To show what kindness Grandpa had in his heart, I might tell you this story that concerned a  boyhood friend of mine, named Phil Coker: When I lived with Grandpa and Grandma, in 1958, this friend  came to visit me and decided to get a job and stay there at Grandpa and Grandma’s with me.  He stayed several weeks while working at Rob Ward’s mechanic shop in Paragould, and finally Grandpa indicated to him that he would like for him to try to find another place to live, as he felt another boarder was too much for Grandma (who did the washing and cooking for us).So, Phil left there and got a small apartment in Paragould, on the second or third floor of an old store building on Pruett Street.  Phil told me, years later, that Grandpa’s conscience began to bother him, and he went to see about Phil, unbeknownst to Grandma and I.  He drove to town and hunted Phil up at his apartment to try to soften the blow a little bit.  He didn’t like what he saw, as he felt the place was a fire-trap.  So, he went out and bought a long, strong rope and took it back to give to Phil. He told Phil that should the place ever catch fire, that he should  tie the rope to the bedpost and climb to safety out the window.

*   *   *   *   *

A WONDERFUL PAIR

David Earl Tucker and Dicie May (Burch) Tucker were a wonderful pair, who, although they were not rich in a material way, were rich in kindness and goodness for other people, and for one another. Earl lived for 70 years, and Dicie for 98 years.  He had been born in Pope County, Arkansas (on Crooked Branch, northwest of Dover) on March 5, 1894.  She was born near Scottsville, in the same county, on March 8, 1897.

THEIR ANCESTORS

His parents were Robert Alexander "Bob" Tucker, Jr. and Margaret Ann (Ross) Tucker.  His grandparents were Robert A. Tucker, Sr. and Frances Jane Erwin; and Thomas H. Ross and Lucy Jane Arthur. (All of Pope County, Arkansas) Her parents were Samuel H. "Sam" Burch, Jr. and Mattie Belle (Sinclair) Burch.  (Belle married Robert "Buck" Petty after Sam’s death). Dicie’s grandparents were Samuel Houston "Huse" Burch, Sr. and Phoebe Simmons; and William Henry Sinclair and Mary "Mollie" Beaks. (All of Pope Co., AR)
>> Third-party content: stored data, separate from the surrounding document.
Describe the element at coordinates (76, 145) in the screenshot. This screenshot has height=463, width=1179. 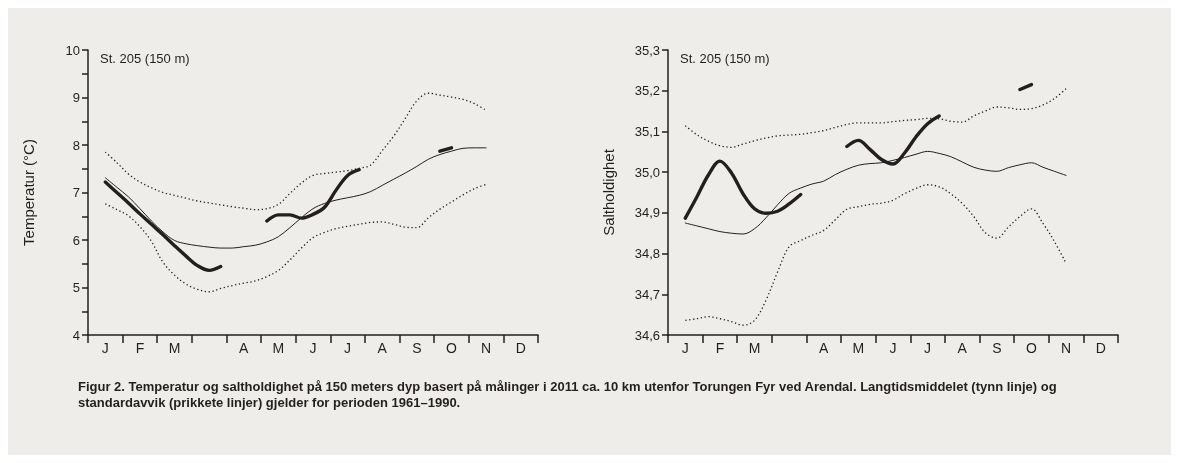
I see `y-tick-label: 8` at that location. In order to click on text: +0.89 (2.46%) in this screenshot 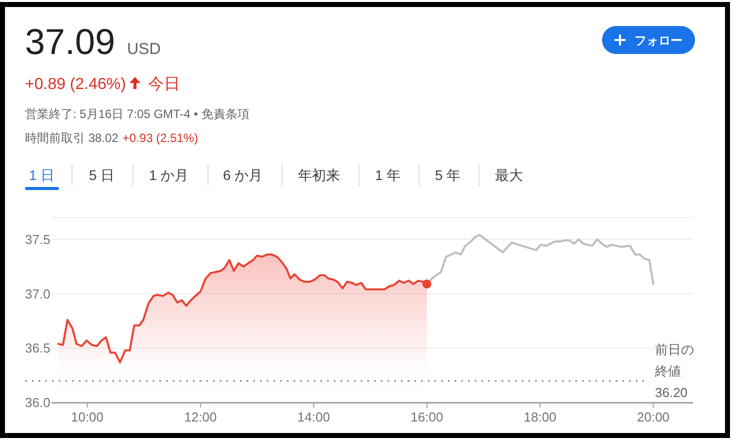, I will do `click(76, 84)`.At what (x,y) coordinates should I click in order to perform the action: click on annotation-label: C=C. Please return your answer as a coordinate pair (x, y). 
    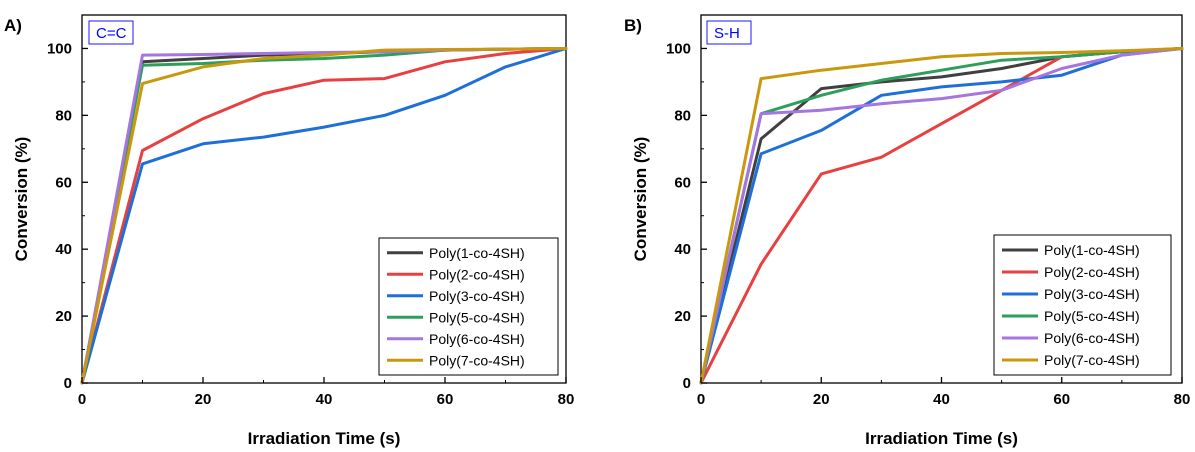
    Looking at the image, I should click on (112, 34).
Dicie and Earl had been married in Scottsville, Arkansas on October 17, 1914, and were married for 50 years.  They had two children: Doyn Ray, born in 1915; and Sibyl Loriene (Berry), born in 1918.
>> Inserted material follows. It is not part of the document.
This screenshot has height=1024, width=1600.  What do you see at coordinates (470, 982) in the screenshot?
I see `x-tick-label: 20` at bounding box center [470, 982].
They were born in Pope County, Arkansas and moved to Jackson County by covered wagon in 1922.  A year later they moved to Woodruff County and lived near McCrory and Gregory.  In the early 1940s they moved to Greene County and lived on the Bertig Farm southeast of Paragould.  Later they bought a farm east of Halliday, on a Marmaduke mailing route, and lived there until 1963.  Because of Earl’s failing health they moved to Michigan that year, to live near their children and grandchildren. Earl Tucker died at his home near Pontiac, Michigan (in what is now Rochester Hills) on November 26, 1964.  He is buried at Crescent Hills Cemetery in Waterford, Michigan.   Dicie lived for more than 30 years after Earl’s death, and died on July 22, 1995 at the Bloomfield Hills Nursing Center (In Bloomfield Hills, Michigan).  She also, is buried at Crescent Hills Cemetery. Earl and Dicie Tucker were my wonderful Greene County, Arkansas grandparents!

******************

I want to thank Ross for the insight of his family and the way things were at that time. It's always nice to have such wonderful memories.